Detection of circulating tumor DNA (ctDNA) after resection of stage II colon cancer may identify patients at the highest risk of recurrence and help inform adjuvant treatment decisions. We used massively parallel sequencing-based assays to evaluate the ability of ctDNA to detect minimal residual disease in 1046 plasma samples from a prospective cohort of 230 patients with resected stage II colon cancer.
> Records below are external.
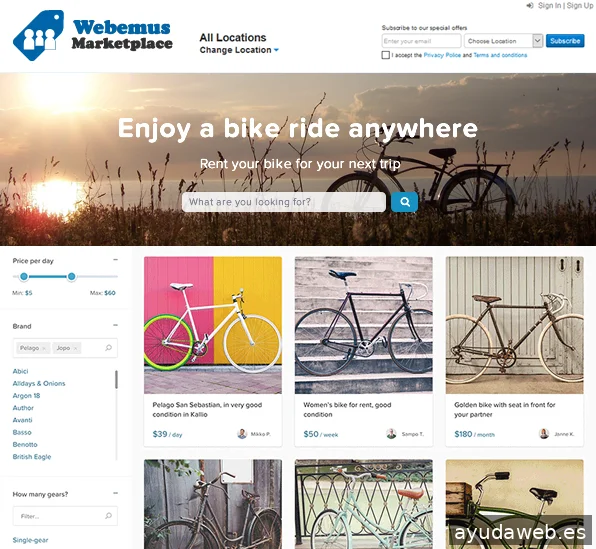The width and height of the screenshot is (596, 549).
Task: Remove the Jopo brand filter tag
Action: (x=76, y=348)
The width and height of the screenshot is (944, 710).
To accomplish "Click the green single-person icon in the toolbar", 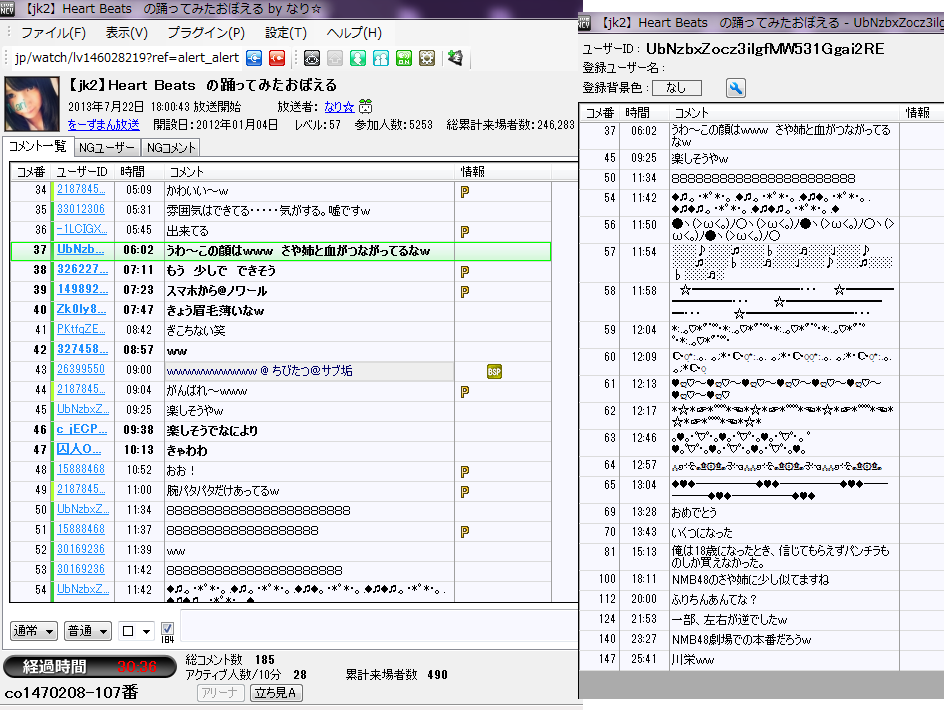I will (x=358, y=58).
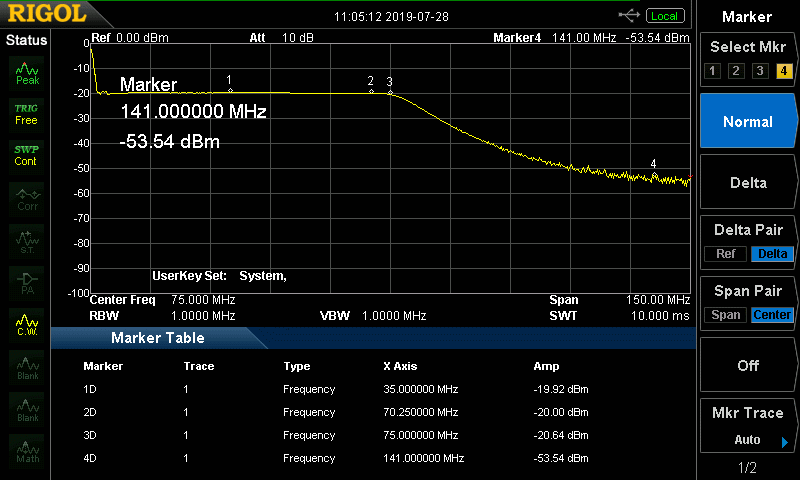Click the Corr correction status icon
The image size is (800, 480).
click(x=26, y=197)
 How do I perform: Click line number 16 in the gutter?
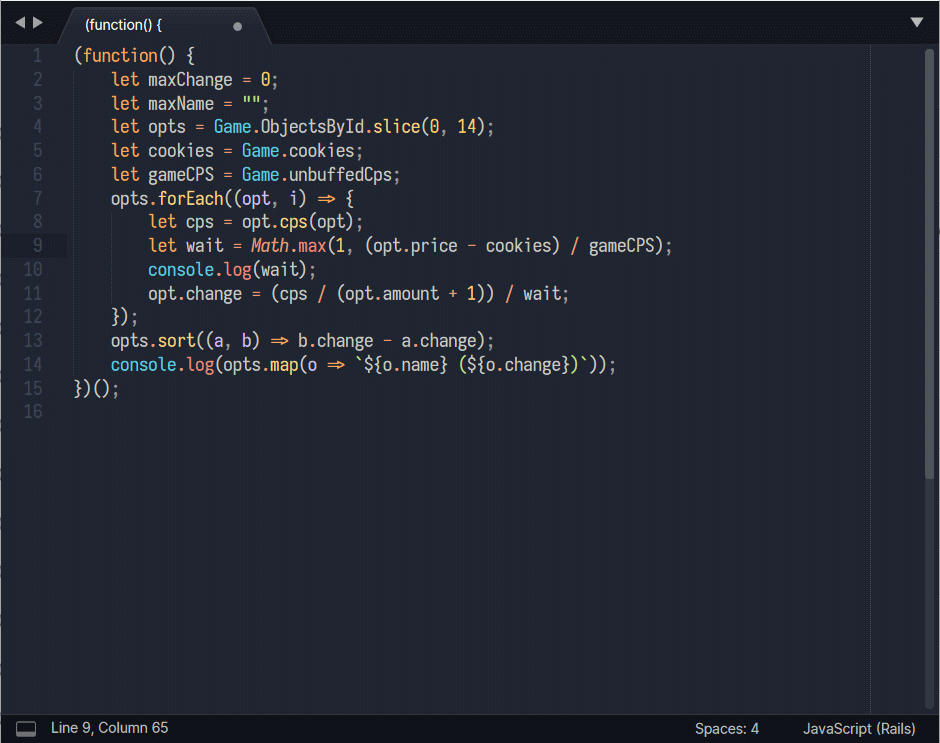[33, 412]
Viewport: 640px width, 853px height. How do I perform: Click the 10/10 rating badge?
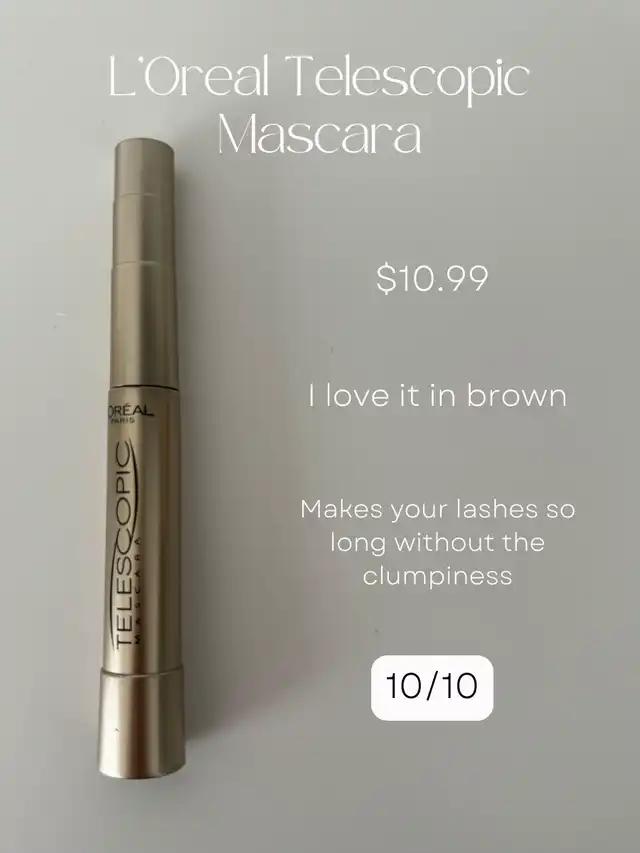point(432,688)
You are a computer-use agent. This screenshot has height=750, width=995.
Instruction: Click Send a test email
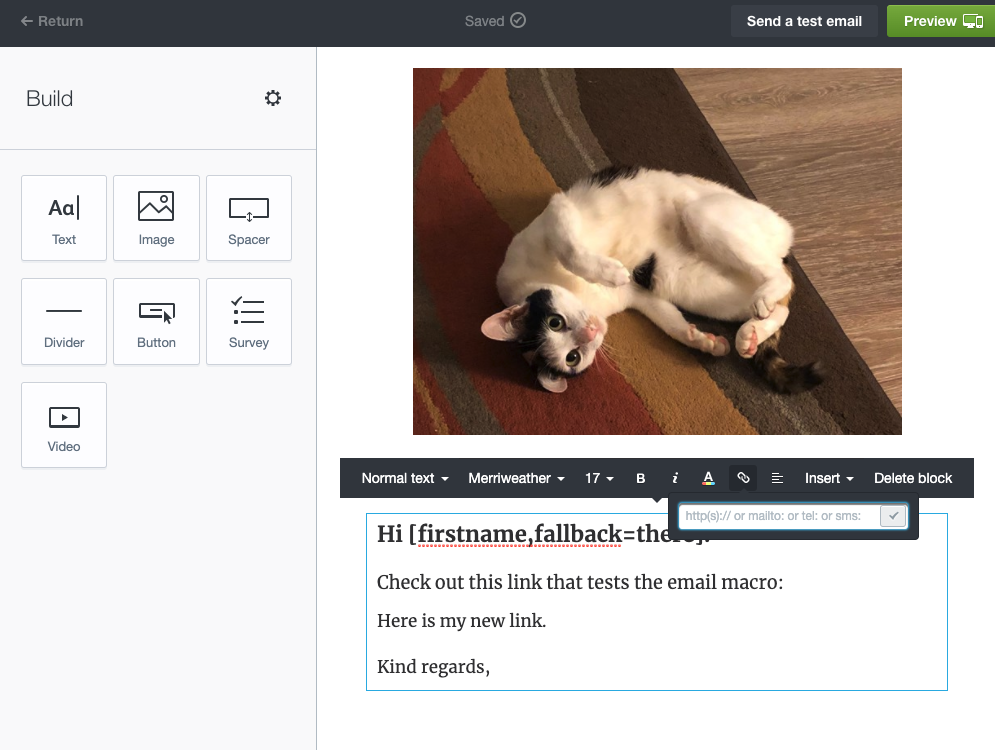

In patients not treated with adjuvant chemotherapy, ctDNA was detected postoperatively in 14 of 178 (7.9%) patients, 11 (79%) of whom had recurred at a median follow-up of 27 months; recurrence occurred in only 16 (9.8 %) of 164 patients with negative ctDNA [hazard ratio (HR), 18; 95% confidence interval (CI), 7.9 to 40; P < 0.001]. In patients treated with chemotherapy, the presence of ctDNA after completion of chemotherapy was also associated with an inferior recurrence-free survival (HR, 11; 95% CI, 1.8 to 68; P = 0.001). ctDNA detection after stage II colon cancer resection provides direct evidence of residual disease and identifies patients at very high risk of recurrence.

Original language	English (US)
Article number	346ra92
Journal	Science translational medicine
Volume	8
Issue number	346
DOIs	https://doi.org/10.1126/scitranslmed.aaf6219
State	Published - Jul 6 2016

ASJC Scopus subject areas

Medicine(all)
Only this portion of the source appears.